Questa volta parliamo di Carlo Denei, comico e autore televisivo. Ha fatto parte fin dalla sua fondazione dello storico gruppo Cavalli Marci ed oggi è in pianta stabile dal 2005 a Striscia la Notizia. Denei è a Cologno Monzese per curare il monologo iniziale di Ezio Greggio. Quando in gennaio Greggio va via, Denei torna in Liguria a fare molte cose.
Carlo, da gennaio fino a metà settembre come organizzi il tuo lavoro?

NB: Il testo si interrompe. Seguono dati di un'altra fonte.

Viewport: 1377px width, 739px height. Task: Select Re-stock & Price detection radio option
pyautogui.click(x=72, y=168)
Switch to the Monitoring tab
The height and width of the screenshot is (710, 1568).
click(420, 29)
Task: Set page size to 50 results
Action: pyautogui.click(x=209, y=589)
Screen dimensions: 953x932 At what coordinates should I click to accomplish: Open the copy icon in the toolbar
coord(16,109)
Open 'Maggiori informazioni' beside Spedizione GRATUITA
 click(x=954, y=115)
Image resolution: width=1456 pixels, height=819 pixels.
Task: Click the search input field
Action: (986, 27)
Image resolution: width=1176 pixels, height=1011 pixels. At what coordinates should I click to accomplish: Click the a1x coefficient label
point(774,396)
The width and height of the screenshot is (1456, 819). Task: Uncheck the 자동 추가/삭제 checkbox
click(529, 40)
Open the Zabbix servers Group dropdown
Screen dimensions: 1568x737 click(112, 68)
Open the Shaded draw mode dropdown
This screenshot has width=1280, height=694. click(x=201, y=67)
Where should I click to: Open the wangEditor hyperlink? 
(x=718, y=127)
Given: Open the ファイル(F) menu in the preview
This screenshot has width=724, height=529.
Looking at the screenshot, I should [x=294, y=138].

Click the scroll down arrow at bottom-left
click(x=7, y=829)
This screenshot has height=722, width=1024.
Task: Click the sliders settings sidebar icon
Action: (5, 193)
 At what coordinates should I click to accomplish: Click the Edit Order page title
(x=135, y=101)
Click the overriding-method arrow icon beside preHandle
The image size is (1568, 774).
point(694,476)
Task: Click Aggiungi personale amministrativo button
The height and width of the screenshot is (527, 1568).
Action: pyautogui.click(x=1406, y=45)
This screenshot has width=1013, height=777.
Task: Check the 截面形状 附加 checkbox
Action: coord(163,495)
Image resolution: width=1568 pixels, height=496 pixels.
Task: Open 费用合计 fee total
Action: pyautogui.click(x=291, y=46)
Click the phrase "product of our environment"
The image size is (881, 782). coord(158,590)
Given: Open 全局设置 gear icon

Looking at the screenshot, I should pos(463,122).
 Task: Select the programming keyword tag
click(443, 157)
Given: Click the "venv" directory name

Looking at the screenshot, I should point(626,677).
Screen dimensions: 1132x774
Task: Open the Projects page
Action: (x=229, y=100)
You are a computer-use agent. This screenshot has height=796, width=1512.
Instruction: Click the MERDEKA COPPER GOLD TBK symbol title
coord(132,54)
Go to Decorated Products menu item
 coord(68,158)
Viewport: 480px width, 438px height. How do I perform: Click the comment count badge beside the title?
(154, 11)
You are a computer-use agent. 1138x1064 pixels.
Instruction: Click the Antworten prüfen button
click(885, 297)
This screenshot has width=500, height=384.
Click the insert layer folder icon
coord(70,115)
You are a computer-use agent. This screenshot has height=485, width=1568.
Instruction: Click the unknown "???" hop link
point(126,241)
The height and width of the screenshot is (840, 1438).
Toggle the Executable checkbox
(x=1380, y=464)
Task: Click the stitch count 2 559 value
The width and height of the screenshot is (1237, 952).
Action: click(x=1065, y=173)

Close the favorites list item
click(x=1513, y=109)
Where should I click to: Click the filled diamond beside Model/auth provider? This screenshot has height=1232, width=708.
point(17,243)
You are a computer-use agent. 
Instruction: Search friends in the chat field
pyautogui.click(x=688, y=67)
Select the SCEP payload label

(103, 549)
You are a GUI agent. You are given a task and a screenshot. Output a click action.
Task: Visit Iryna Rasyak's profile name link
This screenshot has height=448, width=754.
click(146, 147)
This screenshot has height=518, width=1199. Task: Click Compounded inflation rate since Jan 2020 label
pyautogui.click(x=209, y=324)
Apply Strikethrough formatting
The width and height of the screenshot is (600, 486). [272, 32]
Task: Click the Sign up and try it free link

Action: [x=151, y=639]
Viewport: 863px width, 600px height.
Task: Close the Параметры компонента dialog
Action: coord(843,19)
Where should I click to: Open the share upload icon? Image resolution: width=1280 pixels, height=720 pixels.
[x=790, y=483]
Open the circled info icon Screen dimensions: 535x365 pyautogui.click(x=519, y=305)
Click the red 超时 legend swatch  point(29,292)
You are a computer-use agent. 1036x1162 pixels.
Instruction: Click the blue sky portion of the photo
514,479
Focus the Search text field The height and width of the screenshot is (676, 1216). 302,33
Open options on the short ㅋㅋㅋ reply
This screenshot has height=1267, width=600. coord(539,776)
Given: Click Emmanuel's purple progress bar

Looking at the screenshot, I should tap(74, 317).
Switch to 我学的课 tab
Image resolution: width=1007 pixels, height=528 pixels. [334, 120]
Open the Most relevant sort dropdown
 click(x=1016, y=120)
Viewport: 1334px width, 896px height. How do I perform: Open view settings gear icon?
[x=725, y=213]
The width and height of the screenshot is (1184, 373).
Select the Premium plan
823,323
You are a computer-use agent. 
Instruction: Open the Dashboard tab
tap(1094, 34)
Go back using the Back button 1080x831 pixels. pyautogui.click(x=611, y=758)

In questo momento della mia vita sto facendo parecchie cose oltre al cabaret. Intendiamoci, quello del comico è il gioco che so fare meglio e che amo di più, il cabaret mi ha premiato al di là dei miei reali meriti; grazie alla comicità ho partecipato a diversi programmi televisivi sulle reti Rai e Mediaset, ho calcato per almeno quaranta volte il palco del Politeama Genovese, il “mio” teatro, quattro volte l’Ariston di Sanremo, una quindicina il Ciak e il Nazionale di Milano e così via. Ma non credo che continuerò a salire su un palco anche in tarda età. Se non vorrò scendere, dovrò virare verso altre espressioni che mi permettano di comunicare con la gente, e visto che sistemi per esprimere ne conosco altri, sto cercando di adottarli tutti, o almeno tutti quelli che conosco. Quindi ho deciso di cimentarmi anche in discipline diverse dal cabaret duro e puro.
Ad esempio la scrittura?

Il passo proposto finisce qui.